Bargain price of east German land 'unsustainable'


The head of KTG, Siegfried Hofreiter

Agrimoney | 24 June 2010

More than 20 years after the fall of the Berlin Wall, a gulf still exists between farm prices in eastern and western Germany which provides a "good opportunity" for investors, a boss at KTG Agrar has said.

While prices of east German land have jumped by 150% over the last six years, five times as fast as those in the former West Germany, they remain at a 60% discount, Thomas Berger, the farm operator's chief accounting officer said.

This gap, equivalent to more than E15,000 a hectare, is unsustainable, given the lack of any significant difference in land quality or ability to get crops to markets.

"There is no real reason that prices are so much lower," Dr Berger told agricultural investors.

"We believe the prices will come together, there will be convergence. It is a good opportunity."

Impact on returns

The Hamburg-based group, which farms 24,300 hectares of land in Germany and 6,200 hectares in Lithuania, had implemented a "very strong focus on farmland growth" to take advantage of the gap.

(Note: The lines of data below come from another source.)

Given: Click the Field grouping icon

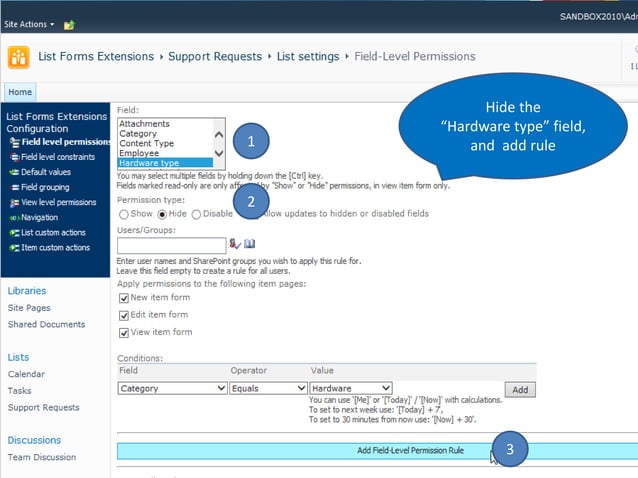Looking at the screenshot, I should click(14, 187).
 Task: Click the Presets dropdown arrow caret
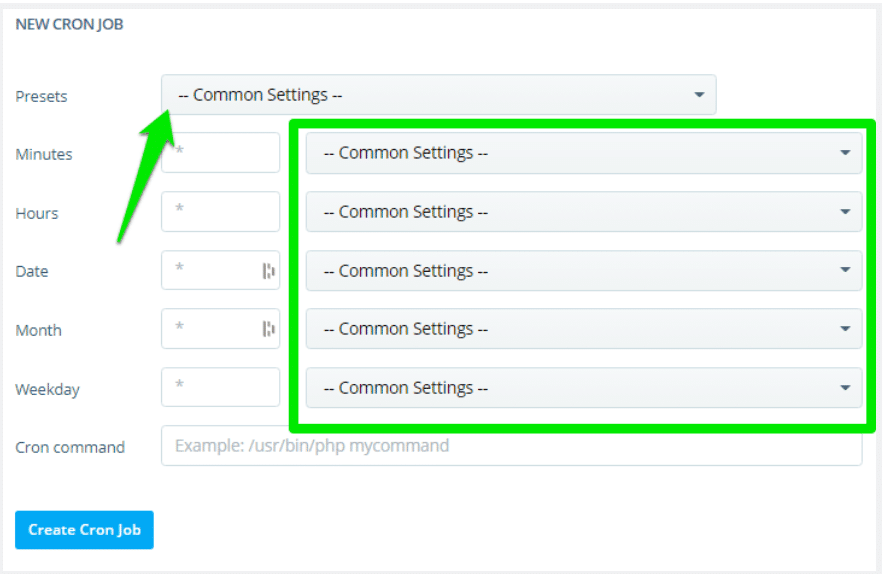point(699,95)
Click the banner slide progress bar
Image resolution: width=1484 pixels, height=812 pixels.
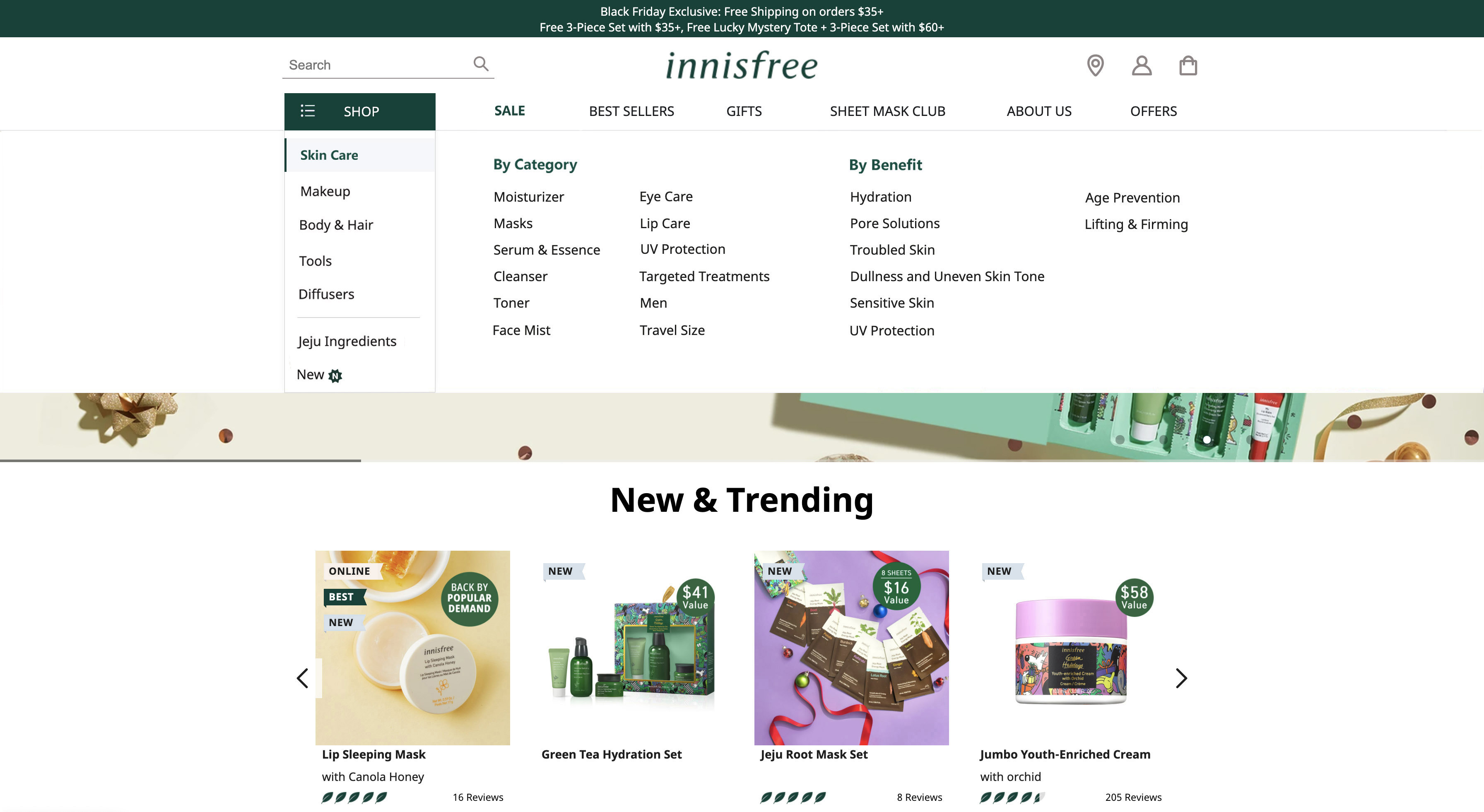(x=180, y=460)
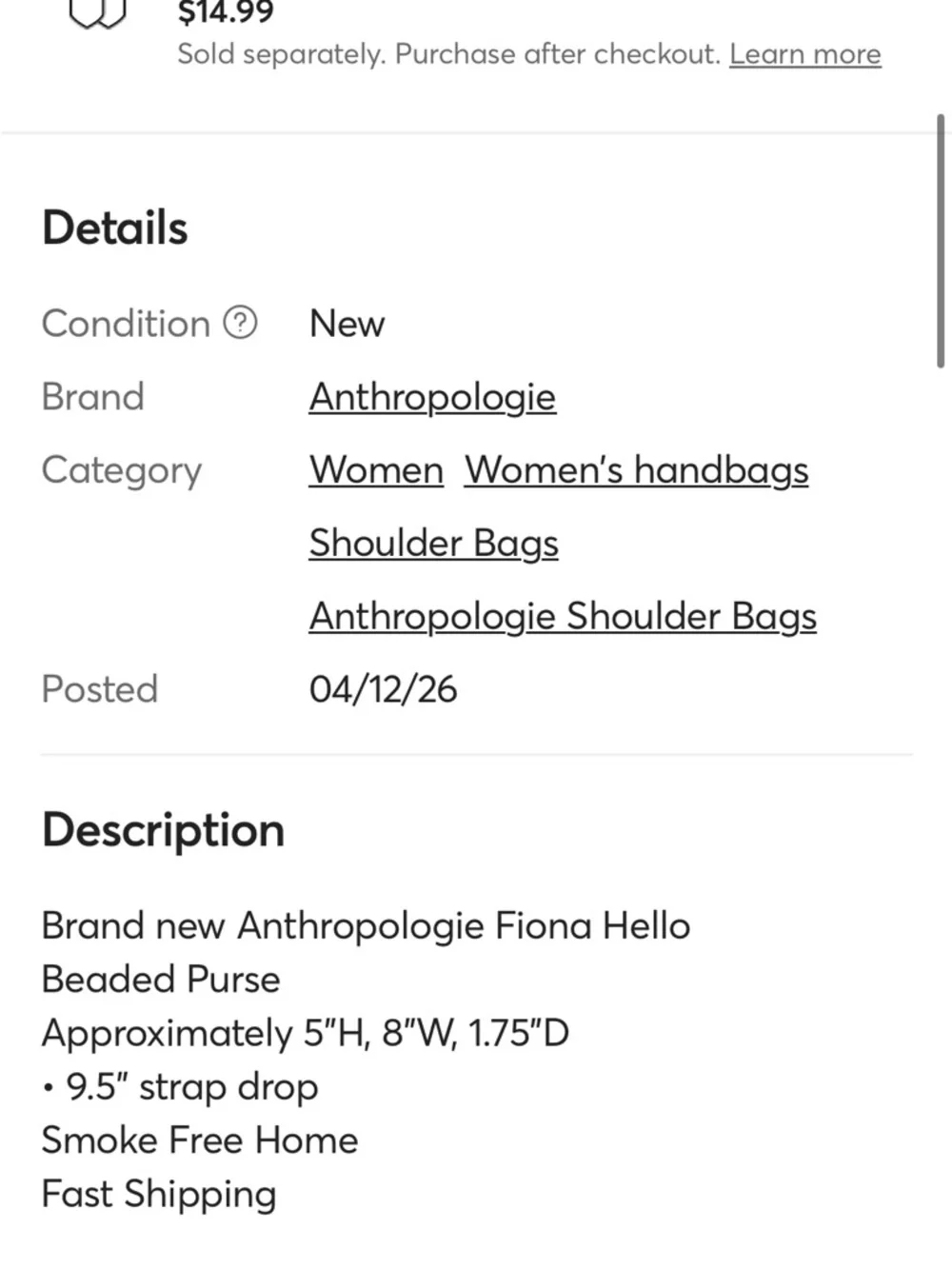Screen dimensions: 952x1269
Task: Select the Fast Shipping description line
Action: coord(157,1194)
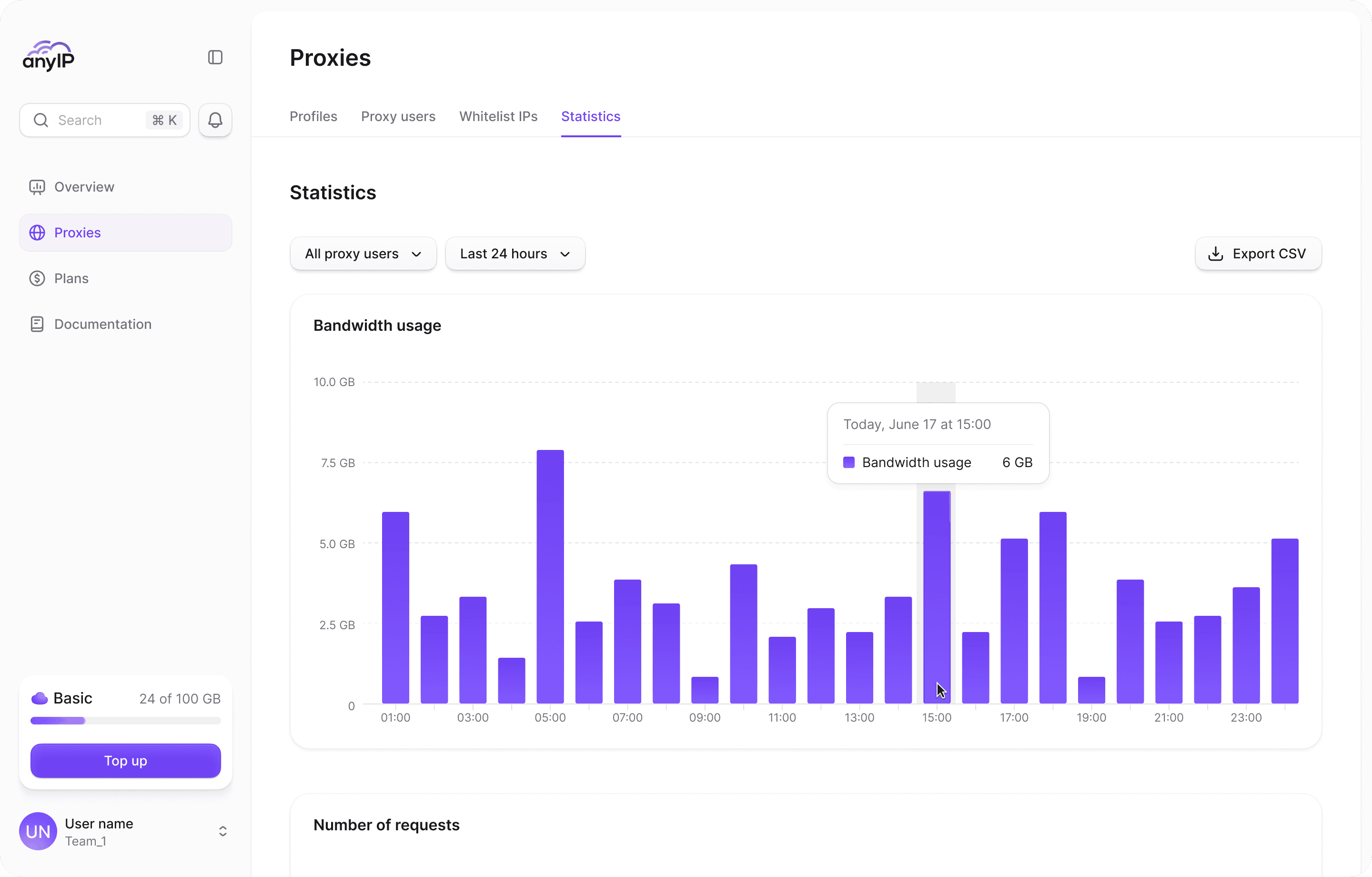Switch to the Whitelist IPs tab
This screenshot has height=877, width=1372.
click(x=498, y=116)
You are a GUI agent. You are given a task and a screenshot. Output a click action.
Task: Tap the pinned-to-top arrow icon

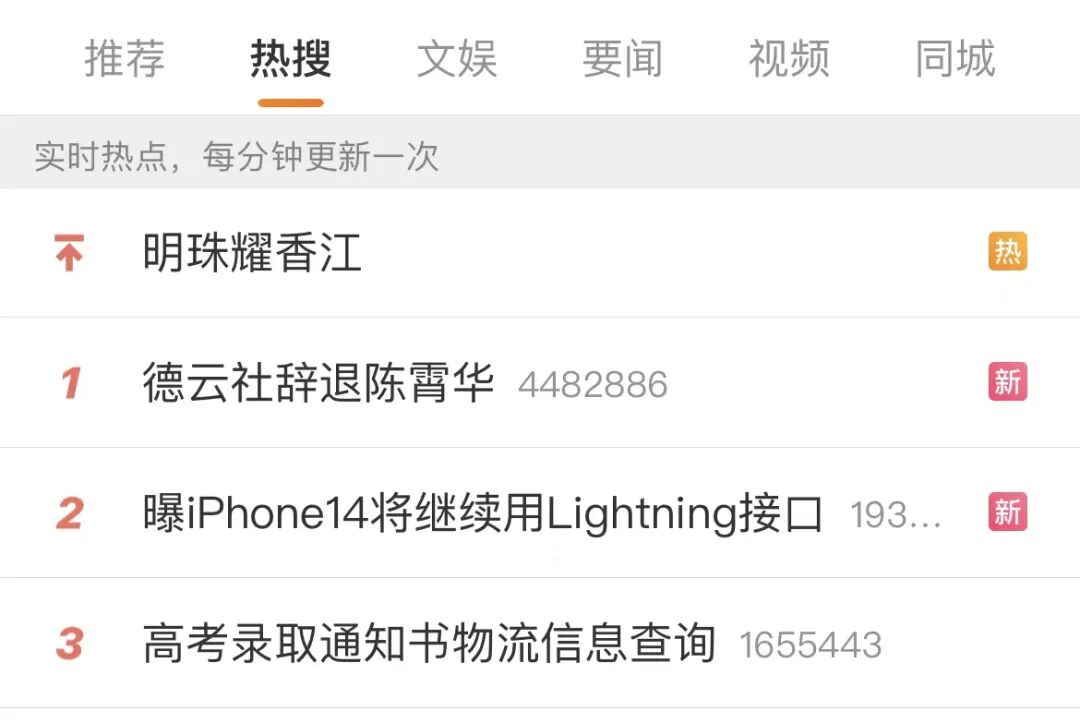(69, 252)
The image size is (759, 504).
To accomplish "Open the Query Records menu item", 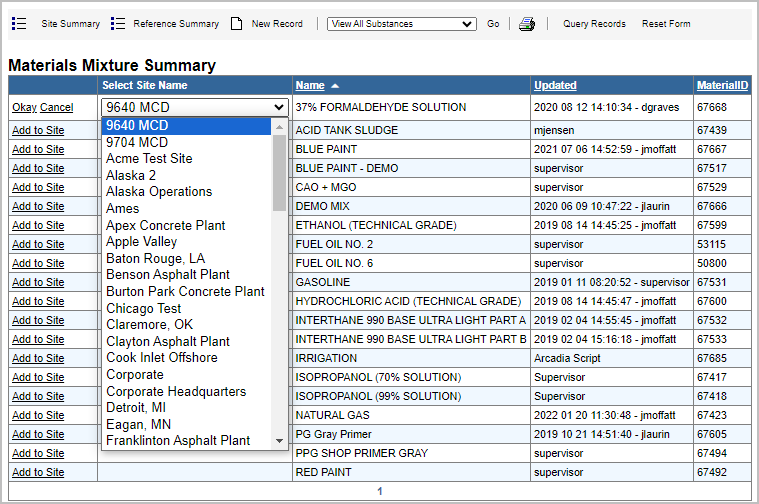I will click(594, 24).
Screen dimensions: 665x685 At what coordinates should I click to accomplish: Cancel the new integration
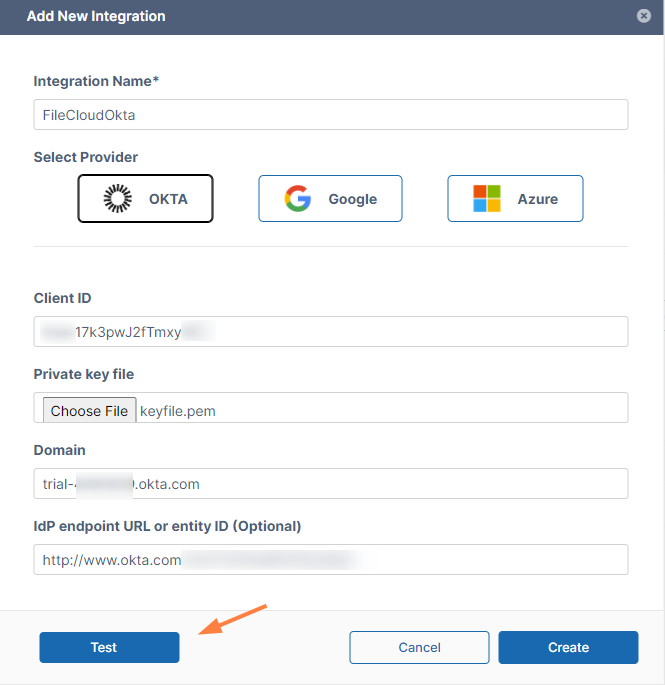click(x=419, y=647)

"If you can buy the land so much cheaper it raises the return you can get from farming that land, even before you look at land price rises," Dr Berger told

"There are not big differences between east and west Germany. There is one rule of law."

He attributed the gap to the reluctance of highly trained western German investors, and their money, to move east to exploit the opportunity.

"It is not like London. You cannot just say 'I will go to the theatre tonight'," he said.

'Matter of time'

The comments - which co-incided with KRG Agrar's announcement of its first ever dividend, of E0.10 a share – came at the Agriculture Outlook conference in London, which heard that land in Bulgarian and Romania also represented an "interesting" investment as prices caught up with those in western Europe.

"There are very low prices, and there is a level playing field to compete on, as they are part of the European Union," Erik Jantzen, the chief executive of Danish based Jantzen Development, said.

"They will catch up. It's just a matter of time. It is a unified market."

However, he highlighted dangers to investing in the countries, including dealing with a fragmented Romanian farmland system in which there were 5m owners, each possessing an average of 2 hectares each.